Он сел и склонил голову на руку.
– Видите, когда я был юношей, я не получил хорошего воспитания, – добавил он.
– Ничуть не бывало, милый мой друг, – сказал я. – Только в другой раз, когда захотите оказать мне услугу, говорите лишь о моей работе; оставьте в покое мою злополучную особу, и в особенности мои злополучные разговоры, а главное, прошу вас, – добавил я с содроганием, которое не мог подавить, – не описывайте, мою манеру говорить. Ведь вот тут, например, вы пишите, что я проговорил свои слова «с гордой и веселой улыбкой». Ну, кому надо знать, улыбался я или не улыбался!..
– Ну, нет, Лоудон, вы ошибаетесь, – прервал он меня. – Публика это любит; описание личности имеет свои выгоды. Перед читателем словно воочию происходит вся сцена; разве не приятно последнему из граждан пережить то же, что я пережил?
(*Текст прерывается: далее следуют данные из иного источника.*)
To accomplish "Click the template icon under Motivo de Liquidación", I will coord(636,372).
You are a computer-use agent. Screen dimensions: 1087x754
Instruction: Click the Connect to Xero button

Подумайте хоть, например, о моих чувствах в то время, когда я странствовал со своими ферротипиями, если бы в то время мне попалось полтора столбца разговора журналиста с каким-нибудь артистом в его мастерской, за границей, разговора именно о его искусстве; разве мне не было бы приятно узнать, как он выглядит, как он сделал то или другое, какой вид имела комната, что подавали на завтрак. Разве я не мечтал бы в то время, когда уселся закусывать где-нибудь у ручейка, о том, что если дела пойдут удачно, то рано или поздно и меня ждет такой же успех. Ведь это похоже на щелочку, сквозь которую подглядываешь, что делается на небе!
– Ну, коли это доставляет такое удовольствие, то потерпевший не будет жаловаться, – согласился я. – Только напишите уж и о других товарищах.
Дело кончилось тем, что дружеские отношения между мной и газетным сотрудником очень укрепились. Если я что-нибудь понимаю в человеческой натуре – и здесь слово если я употребляю вовсе не ради риторики, а чтобы выразить откровенное сомнение, – то дружба наша закрепилась не взаимными выгодами, не вместе перенесенными и благополучно пережитыми опасностями, а именно этой размолвкой, этой фундаментальной разницей вкусов и воспитания, взаимно признанной и прощенной.